--- Data provided ---
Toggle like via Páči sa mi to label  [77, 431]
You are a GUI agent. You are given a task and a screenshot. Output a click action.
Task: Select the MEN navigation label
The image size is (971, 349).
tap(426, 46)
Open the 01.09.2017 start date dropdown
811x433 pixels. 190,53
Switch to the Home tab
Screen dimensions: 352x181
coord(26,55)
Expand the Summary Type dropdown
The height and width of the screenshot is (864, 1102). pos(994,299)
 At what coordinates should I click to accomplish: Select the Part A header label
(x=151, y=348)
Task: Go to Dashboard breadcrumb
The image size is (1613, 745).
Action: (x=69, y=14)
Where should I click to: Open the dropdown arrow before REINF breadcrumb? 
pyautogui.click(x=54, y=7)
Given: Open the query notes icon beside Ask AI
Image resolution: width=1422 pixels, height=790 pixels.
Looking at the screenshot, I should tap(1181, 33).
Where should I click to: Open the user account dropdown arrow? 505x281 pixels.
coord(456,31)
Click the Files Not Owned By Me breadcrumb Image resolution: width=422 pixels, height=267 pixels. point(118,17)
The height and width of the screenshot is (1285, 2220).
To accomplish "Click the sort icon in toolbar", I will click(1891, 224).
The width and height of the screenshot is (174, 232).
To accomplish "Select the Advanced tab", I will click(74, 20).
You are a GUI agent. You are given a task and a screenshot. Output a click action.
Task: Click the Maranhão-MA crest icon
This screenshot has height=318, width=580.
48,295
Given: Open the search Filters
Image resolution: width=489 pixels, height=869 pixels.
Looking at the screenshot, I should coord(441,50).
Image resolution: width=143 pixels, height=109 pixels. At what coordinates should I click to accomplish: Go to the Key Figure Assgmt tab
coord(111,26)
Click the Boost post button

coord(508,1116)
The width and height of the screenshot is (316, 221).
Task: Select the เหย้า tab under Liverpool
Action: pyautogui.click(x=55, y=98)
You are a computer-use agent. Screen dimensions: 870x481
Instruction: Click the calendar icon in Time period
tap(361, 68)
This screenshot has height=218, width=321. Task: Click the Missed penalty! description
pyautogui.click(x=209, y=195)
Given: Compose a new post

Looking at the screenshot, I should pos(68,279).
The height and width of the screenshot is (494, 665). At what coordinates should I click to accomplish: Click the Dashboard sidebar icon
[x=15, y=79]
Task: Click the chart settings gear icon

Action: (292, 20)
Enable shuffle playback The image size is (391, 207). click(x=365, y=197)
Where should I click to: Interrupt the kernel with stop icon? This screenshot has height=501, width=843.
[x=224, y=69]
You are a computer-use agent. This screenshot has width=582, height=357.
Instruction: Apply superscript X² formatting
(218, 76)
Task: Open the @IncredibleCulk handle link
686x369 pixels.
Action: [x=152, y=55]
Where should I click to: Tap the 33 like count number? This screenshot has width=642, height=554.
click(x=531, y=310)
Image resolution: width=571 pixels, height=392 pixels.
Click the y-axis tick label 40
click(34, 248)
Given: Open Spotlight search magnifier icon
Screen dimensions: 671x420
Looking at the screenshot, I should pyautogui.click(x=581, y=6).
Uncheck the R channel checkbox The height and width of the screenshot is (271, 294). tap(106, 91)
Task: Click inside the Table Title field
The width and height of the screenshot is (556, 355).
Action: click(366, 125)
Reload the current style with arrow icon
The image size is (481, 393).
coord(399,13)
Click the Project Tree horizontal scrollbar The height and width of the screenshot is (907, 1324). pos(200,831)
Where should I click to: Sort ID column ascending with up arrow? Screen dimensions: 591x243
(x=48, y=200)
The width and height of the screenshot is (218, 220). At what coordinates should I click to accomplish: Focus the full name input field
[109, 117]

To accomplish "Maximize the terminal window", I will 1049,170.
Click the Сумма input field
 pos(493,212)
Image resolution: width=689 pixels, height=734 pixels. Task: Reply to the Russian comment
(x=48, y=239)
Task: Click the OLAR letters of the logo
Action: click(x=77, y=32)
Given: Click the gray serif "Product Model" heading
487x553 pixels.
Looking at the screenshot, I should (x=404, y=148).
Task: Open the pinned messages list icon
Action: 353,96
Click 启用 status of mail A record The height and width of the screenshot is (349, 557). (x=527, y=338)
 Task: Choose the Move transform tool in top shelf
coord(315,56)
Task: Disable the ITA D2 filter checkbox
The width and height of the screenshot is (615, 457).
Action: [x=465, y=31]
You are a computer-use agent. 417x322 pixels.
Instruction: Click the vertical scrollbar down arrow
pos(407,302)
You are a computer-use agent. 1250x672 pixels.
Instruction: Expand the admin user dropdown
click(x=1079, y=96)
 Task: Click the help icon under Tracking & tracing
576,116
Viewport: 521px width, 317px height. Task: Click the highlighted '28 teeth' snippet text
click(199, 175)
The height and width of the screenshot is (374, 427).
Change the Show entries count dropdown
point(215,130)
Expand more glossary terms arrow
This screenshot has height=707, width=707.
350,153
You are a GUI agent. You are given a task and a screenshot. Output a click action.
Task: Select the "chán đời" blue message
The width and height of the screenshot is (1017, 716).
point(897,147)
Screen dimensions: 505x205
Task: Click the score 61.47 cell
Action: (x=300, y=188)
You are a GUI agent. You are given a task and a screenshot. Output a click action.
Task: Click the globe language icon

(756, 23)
---
* Task statement
Copy the lines of the entries above that mention "computer".

* Reply to the exercise
You are a computer-use agent. Screen dimensions: 870x481
You are a computer-use agent. This screenshot has width=582, height=357.
You are a computer-use agent. 417x322 pixels.
You are a computer-use agent. 1250x672 pixels.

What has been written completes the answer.